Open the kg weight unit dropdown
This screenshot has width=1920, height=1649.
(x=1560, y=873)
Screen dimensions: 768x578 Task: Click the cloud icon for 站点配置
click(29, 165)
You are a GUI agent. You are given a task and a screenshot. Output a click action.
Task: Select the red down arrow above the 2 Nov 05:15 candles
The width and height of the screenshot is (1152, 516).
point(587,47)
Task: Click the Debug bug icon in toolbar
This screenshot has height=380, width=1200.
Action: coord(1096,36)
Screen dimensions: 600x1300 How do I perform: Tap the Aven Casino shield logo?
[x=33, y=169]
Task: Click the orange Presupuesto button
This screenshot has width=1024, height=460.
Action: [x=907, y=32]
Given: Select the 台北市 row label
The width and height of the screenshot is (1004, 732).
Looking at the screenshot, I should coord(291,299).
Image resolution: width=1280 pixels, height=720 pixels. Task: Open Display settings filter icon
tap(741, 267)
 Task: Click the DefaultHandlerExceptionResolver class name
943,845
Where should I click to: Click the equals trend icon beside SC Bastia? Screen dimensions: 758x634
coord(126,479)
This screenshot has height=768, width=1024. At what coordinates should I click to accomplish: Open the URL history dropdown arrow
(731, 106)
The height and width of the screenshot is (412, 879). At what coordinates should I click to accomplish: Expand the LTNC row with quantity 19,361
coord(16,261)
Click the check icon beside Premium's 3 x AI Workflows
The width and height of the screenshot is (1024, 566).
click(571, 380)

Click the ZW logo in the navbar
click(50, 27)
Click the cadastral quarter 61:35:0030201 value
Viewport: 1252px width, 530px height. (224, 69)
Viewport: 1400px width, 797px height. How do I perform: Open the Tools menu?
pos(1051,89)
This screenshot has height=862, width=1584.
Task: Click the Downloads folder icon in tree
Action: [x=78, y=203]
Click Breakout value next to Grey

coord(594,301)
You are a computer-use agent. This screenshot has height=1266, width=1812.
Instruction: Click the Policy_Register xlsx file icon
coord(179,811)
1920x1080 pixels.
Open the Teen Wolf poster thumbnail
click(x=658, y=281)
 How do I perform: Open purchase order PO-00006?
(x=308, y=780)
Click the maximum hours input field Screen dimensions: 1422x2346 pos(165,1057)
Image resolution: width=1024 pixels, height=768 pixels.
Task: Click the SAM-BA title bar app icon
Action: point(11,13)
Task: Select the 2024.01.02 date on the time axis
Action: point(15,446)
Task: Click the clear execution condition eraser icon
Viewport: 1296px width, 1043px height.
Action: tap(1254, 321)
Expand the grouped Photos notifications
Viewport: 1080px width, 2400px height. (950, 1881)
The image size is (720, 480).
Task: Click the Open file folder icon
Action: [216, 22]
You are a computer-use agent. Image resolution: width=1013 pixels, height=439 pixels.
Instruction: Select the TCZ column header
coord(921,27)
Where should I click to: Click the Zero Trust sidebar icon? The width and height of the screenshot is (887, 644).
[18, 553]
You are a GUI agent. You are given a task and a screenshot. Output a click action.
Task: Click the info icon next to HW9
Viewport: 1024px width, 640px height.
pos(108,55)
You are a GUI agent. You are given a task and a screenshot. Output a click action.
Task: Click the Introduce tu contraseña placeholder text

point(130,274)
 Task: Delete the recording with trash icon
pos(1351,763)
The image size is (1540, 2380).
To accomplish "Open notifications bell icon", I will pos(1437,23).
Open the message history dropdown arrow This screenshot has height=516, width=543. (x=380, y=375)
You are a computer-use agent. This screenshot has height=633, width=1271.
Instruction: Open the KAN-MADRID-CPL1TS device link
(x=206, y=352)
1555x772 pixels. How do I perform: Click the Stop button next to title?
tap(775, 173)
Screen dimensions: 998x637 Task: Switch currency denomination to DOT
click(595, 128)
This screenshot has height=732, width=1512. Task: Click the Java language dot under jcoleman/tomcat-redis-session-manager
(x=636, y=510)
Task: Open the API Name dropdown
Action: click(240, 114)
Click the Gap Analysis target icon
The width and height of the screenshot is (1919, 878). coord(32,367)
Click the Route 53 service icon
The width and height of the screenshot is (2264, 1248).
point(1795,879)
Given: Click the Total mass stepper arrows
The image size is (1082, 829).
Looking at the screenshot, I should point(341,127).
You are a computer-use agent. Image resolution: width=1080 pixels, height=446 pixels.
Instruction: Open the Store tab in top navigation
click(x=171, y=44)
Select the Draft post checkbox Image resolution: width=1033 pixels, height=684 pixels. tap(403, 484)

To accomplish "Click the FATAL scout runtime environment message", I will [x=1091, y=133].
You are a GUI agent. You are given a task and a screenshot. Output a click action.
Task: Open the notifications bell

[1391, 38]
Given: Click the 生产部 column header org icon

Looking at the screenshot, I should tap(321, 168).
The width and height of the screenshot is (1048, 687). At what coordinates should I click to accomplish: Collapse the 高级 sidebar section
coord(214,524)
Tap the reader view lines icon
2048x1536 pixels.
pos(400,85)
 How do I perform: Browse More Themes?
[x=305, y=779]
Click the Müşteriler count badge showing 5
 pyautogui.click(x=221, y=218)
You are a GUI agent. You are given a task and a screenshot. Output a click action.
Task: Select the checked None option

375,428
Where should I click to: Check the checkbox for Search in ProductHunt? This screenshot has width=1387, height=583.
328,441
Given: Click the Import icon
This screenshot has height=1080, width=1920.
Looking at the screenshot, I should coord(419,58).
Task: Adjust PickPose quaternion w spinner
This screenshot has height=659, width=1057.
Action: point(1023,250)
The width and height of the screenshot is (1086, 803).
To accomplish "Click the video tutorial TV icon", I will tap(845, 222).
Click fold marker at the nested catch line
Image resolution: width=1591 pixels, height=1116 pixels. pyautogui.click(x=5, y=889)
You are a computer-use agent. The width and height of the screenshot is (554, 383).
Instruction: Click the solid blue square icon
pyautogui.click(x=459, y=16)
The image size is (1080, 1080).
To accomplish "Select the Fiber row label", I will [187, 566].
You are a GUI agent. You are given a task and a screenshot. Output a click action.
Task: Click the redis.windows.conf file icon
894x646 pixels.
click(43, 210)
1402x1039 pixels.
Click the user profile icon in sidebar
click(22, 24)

• • • •

### Exercise requirements:
Rewrite everything from the start of the material down to the line containing "[x=33, y=169]", replacing "toolbar" with "menu bar" and leaving all else unchanged.

### Answer in full:
Open the kg weight unit dropdown
This screenshot has width=1920, height=1649.
(x=1560, y=873)
Screen dimensions: 768x578 Task: Click the cloud icon for 站点配置
click(29, 165)
You are a GUI agent. You are given a task and a screenshot. Output a click action.
Task: Select the red down arrow above the 2 Nov 05:15 candles
The width and height of the screenshot is (1152, 516).
point(587,47)
Task: Click the Debug bug icon in menu bar
This screenshot has height=380, width=1200.
Action: coord(1096,36)
Screen dimensions: 600x1300 How do I perform: Tap the Aven Casino shield logo?
[x=33, y=169]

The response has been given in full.